Example: Assume that a recorded radio transmission consists of a sequence of songs, which are separated by announcements by a disk jockey. The audio format supports marked time points, and the begin of each song or announcement with number X is marked as songX or djX respectively. To extract the first song using the "marker" metric, the following audio media element may be used:

<audio clipBegin="marker=#song1" clipEnd="marker=#dj1" />
clipEnd Media Marker attribute extension
clipEnd media markers use the same attribute value syntax as the clipBegin media marker extension media marker attribute extension. For the complete description, see clipBegin media marker extension.

4.10 SMIL BrushMedia Module

This section is normative.

This section defines the elements and attributes that make up the SMIL BrushMedia Module definition. Languages implementing elements and attributes found in the BrushMedia module must implement all elements and attributes defined below.

4.10.1 The brush element

The brush element is a lightweight media object element which allows an author to paint a solid color in place of a media object. Attributes associated with media objects may also be applied to brush element. (A specific profile will determine the attribute set applied to this element.)

Attribute definitions
color
The use and definition of this attribute are identical to the "background-color" property in the CSS2 specification.

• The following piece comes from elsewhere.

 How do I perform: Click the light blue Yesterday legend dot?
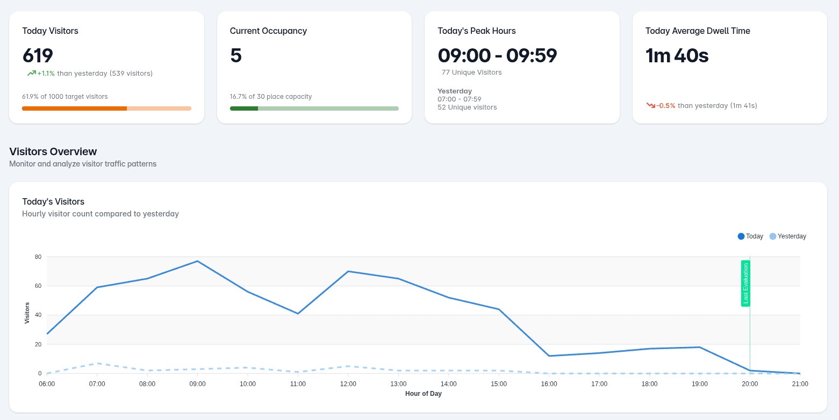pos(773,236)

4.10.2 Integration Requirements

Profiles including the BrushMedia module must provide semantics for using a color attribute value of inherit on the brush element. Because inherit doesn't make sense in all contexts, the value of inherit is prohibited on the color attribute of the brush element for profiles that do not otherwise define these semantics.

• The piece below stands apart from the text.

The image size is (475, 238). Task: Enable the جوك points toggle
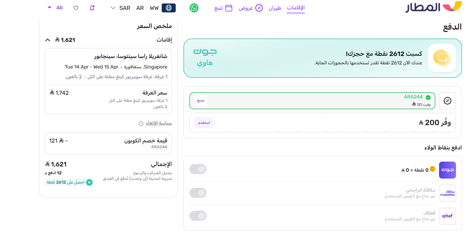(x=198, y=169)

4.11 SMIL MediaAccessibility Module

This section is normative.

This section defines the elements and attributes that make up the SMIL MediaAccessibility Module definition. Languages implementing elements and attributes found in the MediaAccessibility module must implement all elements and attributes defined below, as well as MediaDescription.

4.11.1 MediaAccessibility Attributes

Attribute definitions
alt
For user agents that cannot display a particular media object, this attribute specifies alternate text. alt may be displayed in addition to the media, or instead of media when the user has configured the user agent to not display the given media type.

It is strongly recommended that all media object elements have an "alt" attribute with a brief, meaningful description. Authoring tools should ensure that no element may be introduced into a SMIL document without this attribute.

The value of this attribute is a CDATA text string.

longdesc
This attribute specifies a IRI link ([IRI] ) to a long description of a media object. This description should supplement the short description provided using the alt attribute or the abstract attribute. When the media object has associated hyperlinked content, this attribute should provide information about the hyperlinked content.

readIndex
This attribute specifies the position of the current element in the order in which longdesc, title and alt text are read aloud by assistive devices (such as screen readers) for the current document. User agents should ignore leading zeros. The default value is 0.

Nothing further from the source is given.